A recent CHEST expert panel report suggests that professional societies and certifying agencies move from a volume-based certification system to skill acquisition and knowledge-based competency assessment [55]. It also recommended that that simulation specifically be integrated into a structured bronchoscopy teaching curriculum and that high-fidelity simulation due to its cost should be offered in regional simulation centres, which should be accessible to all training programs. It has been shown that EBUS–TBNA simulator use leads to rapid acquisition of skills comparable with that obtained with conventional training methods and EBUS–TBNA simulators show promise for training and simultaneously minimize the burden of procedural learning on patients [56].


EBUS has proven to be a great invention in the field of intervention pulmonology leading to a major change in the practice related management of the many malignant as well benign lung diseases. It has changed the diagnostic workup for diagnosis, staging and restaging of lung cancer and has almost replaced the invasive procedures such as mediastinoscopy.
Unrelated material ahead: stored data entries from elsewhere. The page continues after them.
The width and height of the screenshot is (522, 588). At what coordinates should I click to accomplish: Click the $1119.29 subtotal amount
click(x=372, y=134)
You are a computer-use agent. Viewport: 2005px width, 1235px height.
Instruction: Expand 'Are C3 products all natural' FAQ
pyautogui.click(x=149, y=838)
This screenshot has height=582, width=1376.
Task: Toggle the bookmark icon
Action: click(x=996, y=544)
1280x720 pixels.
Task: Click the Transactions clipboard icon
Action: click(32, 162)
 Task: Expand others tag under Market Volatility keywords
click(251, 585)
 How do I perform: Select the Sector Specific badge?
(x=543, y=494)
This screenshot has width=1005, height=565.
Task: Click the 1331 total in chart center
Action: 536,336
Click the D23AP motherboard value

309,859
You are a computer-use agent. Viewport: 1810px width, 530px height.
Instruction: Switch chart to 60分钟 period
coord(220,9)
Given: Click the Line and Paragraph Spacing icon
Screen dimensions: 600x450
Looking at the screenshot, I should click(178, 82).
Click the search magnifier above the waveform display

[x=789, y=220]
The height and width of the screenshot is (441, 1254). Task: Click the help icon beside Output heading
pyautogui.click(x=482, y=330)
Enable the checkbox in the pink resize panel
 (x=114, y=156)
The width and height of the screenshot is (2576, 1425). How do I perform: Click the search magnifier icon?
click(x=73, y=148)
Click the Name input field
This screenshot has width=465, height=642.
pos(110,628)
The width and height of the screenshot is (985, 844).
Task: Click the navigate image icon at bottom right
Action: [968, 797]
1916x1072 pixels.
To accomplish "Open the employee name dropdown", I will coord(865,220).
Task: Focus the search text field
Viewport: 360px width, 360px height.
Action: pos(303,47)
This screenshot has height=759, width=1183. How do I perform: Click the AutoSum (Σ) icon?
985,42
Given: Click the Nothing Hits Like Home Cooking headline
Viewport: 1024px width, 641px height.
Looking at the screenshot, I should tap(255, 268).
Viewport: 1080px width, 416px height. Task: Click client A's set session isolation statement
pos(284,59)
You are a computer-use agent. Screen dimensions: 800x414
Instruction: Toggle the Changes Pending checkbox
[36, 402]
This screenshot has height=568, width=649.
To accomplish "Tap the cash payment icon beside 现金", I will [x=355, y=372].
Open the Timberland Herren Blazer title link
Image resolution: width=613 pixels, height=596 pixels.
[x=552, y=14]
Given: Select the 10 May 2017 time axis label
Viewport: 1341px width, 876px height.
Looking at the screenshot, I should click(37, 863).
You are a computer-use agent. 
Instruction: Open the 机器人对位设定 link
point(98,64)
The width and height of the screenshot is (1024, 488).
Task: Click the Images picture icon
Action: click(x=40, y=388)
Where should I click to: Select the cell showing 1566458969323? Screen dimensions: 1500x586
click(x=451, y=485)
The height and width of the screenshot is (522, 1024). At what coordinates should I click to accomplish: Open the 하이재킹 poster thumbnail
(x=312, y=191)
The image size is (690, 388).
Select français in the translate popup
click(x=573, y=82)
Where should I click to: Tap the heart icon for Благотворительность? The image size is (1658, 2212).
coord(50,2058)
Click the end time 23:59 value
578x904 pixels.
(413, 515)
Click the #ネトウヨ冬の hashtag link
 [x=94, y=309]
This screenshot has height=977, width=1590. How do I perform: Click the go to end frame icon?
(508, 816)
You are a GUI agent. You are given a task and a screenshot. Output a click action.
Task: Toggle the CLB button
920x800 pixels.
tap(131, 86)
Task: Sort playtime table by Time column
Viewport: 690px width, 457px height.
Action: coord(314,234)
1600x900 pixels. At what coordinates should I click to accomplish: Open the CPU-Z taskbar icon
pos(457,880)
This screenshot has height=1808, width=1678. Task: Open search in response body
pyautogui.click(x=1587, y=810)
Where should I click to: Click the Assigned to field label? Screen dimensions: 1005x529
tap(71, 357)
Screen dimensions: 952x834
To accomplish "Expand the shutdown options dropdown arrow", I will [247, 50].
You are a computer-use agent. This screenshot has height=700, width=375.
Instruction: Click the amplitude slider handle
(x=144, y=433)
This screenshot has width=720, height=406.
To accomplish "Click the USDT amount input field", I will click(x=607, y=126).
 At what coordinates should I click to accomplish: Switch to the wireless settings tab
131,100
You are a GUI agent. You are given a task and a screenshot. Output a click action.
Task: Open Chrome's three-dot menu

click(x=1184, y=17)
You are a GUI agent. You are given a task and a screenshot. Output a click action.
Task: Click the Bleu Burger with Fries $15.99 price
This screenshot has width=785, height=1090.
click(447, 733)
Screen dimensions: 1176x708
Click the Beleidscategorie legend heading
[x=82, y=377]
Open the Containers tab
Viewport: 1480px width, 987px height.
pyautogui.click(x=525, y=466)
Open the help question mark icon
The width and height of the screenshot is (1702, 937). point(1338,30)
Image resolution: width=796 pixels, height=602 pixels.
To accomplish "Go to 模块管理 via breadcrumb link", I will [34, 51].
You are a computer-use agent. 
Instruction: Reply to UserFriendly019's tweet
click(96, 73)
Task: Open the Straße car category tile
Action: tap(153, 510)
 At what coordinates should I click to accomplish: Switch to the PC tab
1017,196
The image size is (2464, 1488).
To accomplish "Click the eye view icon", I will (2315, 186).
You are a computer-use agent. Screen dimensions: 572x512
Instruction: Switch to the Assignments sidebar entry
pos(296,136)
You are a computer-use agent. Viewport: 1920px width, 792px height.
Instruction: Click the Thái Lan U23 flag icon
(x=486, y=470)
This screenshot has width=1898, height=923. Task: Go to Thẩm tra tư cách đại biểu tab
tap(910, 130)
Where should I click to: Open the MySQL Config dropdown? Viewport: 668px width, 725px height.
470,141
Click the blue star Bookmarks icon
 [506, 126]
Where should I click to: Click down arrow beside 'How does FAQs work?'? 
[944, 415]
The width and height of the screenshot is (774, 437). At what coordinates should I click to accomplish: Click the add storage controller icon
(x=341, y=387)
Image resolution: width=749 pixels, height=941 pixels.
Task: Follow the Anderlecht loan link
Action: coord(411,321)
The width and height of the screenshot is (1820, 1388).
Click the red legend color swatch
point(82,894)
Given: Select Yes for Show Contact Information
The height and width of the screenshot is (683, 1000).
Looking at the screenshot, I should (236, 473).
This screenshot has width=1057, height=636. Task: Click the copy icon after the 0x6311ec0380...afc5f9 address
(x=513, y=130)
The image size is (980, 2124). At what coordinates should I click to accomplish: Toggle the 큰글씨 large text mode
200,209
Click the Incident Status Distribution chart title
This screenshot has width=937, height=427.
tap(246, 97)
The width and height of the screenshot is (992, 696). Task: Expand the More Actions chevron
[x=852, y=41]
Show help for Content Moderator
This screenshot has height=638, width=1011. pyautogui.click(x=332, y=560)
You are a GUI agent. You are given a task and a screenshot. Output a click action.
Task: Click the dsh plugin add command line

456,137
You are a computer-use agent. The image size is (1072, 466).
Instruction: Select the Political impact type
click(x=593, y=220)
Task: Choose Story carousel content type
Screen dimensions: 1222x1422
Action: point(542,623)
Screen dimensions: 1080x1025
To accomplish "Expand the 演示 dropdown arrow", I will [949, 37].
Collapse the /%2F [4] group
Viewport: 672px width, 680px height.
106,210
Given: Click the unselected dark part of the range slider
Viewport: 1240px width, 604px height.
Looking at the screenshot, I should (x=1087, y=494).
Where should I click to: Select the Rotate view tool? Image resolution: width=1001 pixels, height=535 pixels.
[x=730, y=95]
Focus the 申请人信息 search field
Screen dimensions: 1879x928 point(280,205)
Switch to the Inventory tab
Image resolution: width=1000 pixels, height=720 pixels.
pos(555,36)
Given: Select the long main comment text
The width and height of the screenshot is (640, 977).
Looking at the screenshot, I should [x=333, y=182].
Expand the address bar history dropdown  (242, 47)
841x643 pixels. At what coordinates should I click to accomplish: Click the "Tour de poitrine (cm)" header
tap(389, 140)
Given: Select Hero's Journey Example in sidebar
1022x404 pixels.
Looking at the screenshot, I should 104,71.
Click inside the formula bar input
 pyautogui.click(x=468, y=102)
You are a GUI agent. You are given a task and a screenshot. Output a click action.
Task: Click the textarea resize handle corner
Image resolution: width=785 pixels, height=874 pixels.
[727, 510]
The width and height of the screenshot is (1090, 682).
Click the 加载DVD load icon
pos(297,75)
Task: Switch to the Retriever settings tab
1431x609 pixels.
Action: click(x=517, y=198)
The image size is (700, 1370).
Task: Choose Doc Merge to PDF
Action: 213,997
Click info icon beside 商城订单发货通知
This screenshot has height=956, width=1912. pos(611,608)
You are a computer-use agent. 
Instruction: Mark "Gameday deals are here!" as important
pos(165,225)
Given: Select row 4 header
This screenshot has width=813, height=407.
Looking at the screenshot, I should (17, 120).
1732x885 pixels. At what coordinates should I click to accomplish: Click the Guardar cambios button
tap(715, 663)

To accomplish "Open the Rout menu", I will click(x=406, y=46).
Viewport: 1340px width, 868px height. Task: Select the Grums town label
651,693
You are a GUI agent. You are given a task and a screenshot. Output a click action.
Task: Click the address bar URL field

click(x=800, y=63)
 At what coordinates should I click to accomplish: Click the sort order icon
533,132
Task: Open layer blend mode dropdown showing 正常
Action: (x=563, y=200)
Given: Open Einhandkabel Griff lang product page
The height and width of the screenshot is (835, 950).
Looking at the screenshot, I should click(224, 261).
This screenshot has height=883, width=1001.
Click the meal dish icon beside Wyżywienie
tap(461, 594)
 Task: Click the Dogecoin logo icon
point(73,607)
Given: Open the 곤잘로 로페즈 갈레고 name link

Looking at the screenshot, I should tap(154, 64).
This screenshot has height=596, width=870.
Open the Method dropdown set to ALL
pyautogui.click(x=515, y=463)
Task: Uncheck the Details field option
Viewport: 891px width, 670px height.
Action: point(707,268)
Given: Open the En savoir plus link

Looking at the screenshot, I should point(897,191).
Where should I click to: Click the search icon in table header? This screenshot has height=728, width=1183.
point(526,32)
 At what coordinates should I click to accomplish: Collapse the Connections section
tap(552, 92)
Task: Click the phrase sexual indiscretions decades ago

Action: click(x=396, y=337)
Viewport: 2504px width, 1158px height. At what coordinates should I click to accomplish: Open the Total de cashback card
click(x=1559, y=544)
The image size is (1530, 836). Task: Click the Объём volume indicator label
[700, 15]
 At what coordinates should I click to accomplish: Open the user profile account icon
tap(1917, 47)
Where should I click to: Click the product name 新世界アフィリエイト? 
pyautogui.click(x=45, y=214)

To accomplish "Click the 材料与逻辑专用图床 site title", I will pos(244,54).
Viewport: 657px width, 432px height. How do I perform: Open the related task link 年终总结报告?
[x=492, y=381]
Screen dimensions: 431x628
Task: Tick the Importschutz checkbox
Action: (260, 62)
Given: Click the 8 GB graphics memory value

Similar usefulness has been seen in tuberculosis, sarcoidosis and some other diseases. However, due to the inherent design of the EBUS scope it poses some difficulty for learners and requires considerable training for this. The learning can done directly on the patients or using EBUS simulator. Considering the fact that the scope of EBUS is growing day by day, once learnt, no pulmonologist would like to stay away from EBUS.